Debtor later went into Chapter 11. The district court granted Bank priority, ruling (1) a Maryland statute perfected Bank’s security interest by “relating back” to the delivery date of the DOT; and (2) under the common law doctrine of equitable conversion, Bank obtained a protected equitable security interest, regardless of recordation, when Debtor executed the DOT.

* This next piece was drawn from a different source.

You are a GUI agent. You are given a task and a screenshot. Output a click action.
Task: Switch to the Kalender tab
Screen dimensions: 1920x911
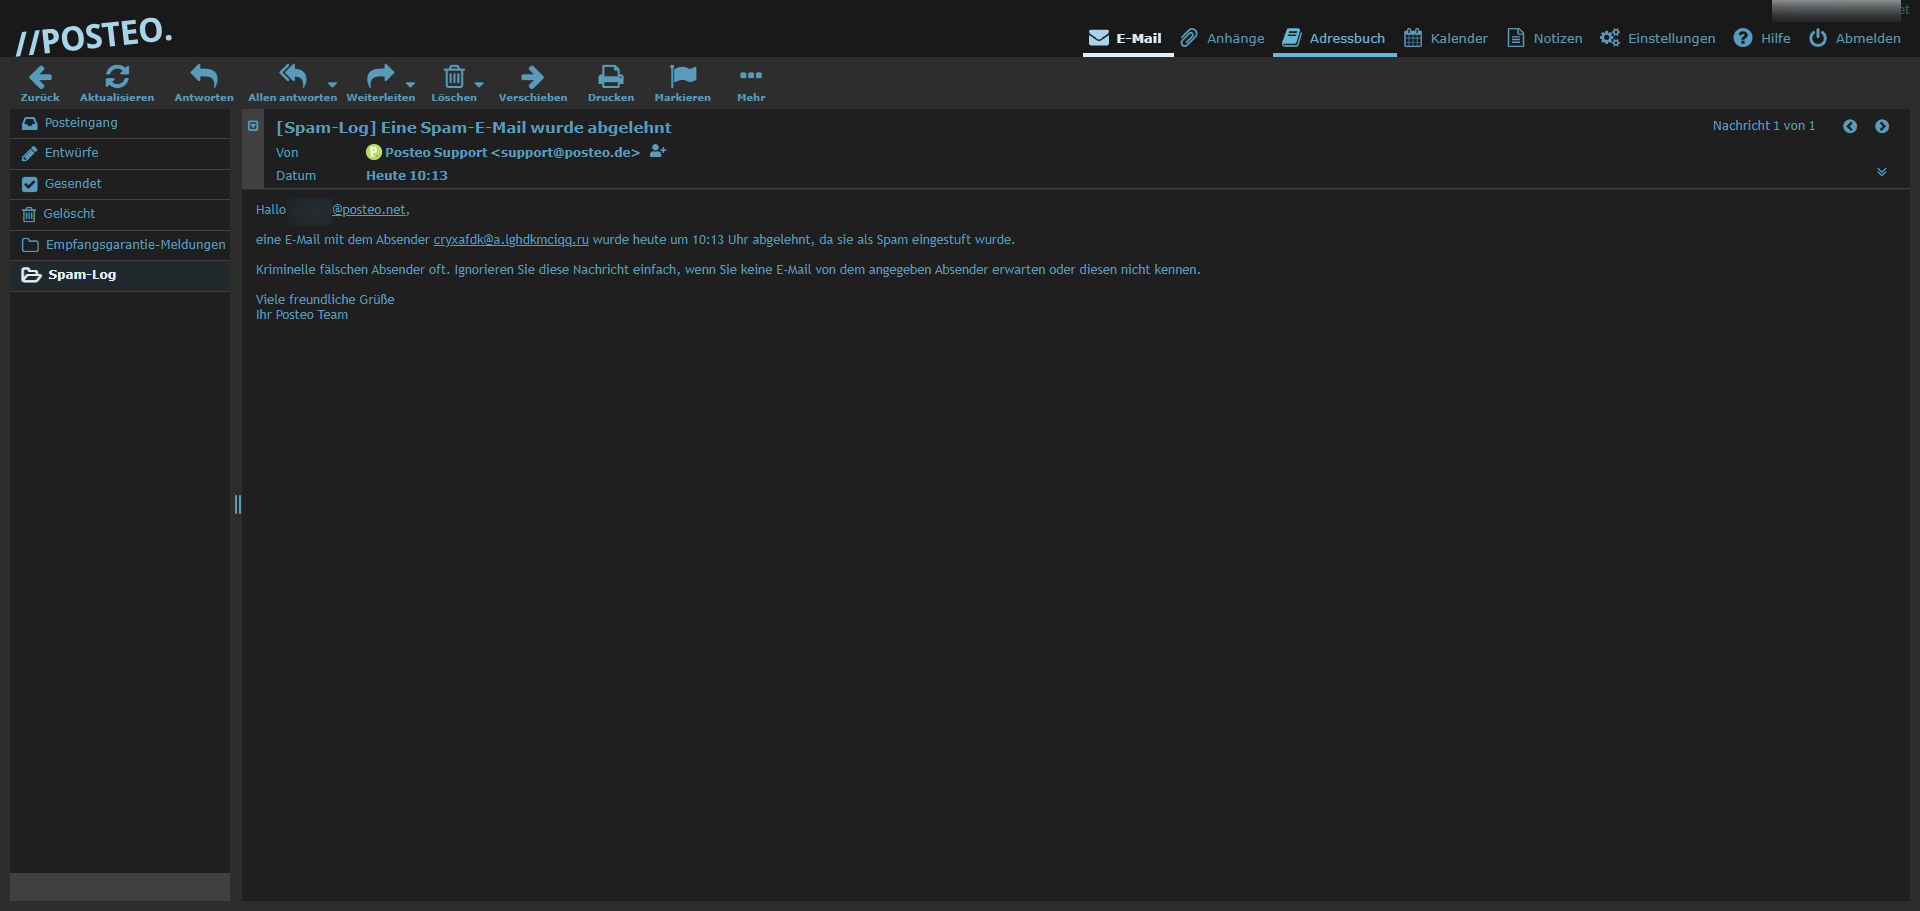point(1446,38)
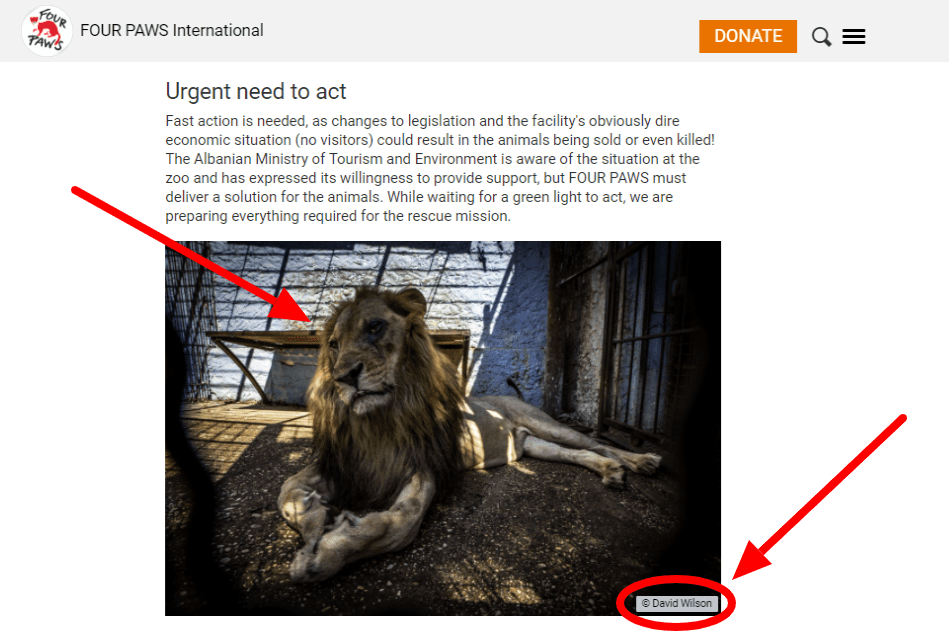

A divided Fourth Circuit panel found the relation-back provision had not been triggered, yet upheld the lower court’s equitable conversion rationale. Susquehanna Bank v. U. S. (In re Restivo Auto Body, Inc.), #13-2249, (U.S.C.A., 4th Cir., October 31, 2014). Under the Internal Revenue Code, “an IRS tax lien is entitled only to the protection due under state law to ‘a subsequent judgment lien arising out of an unsecured obligation.’” In Maryland, judgment liens are subject to a prior, albeit undisclosed, equity such as a DOT.


Comment:

The dissenting view poses the greatest concern to lenders and title insurers. The dissent points out the lien arose upon assessment of the tax deficiencies and continued to burden the property at the time the DOT was given (which is correct). But that judge failed to address IRC §6323(a), which explicitly makes the pre-existing federal tax lien invalid against a secured lender until the notice of lien is filed in the land records. The dissent also contends the Bank was not a “purchaser” until the DOT was recorded, but IRC §§6323(h)(1) and 6323(h)(6) provide a secured lender need not be a “purchaser” to benefit from the notice provision.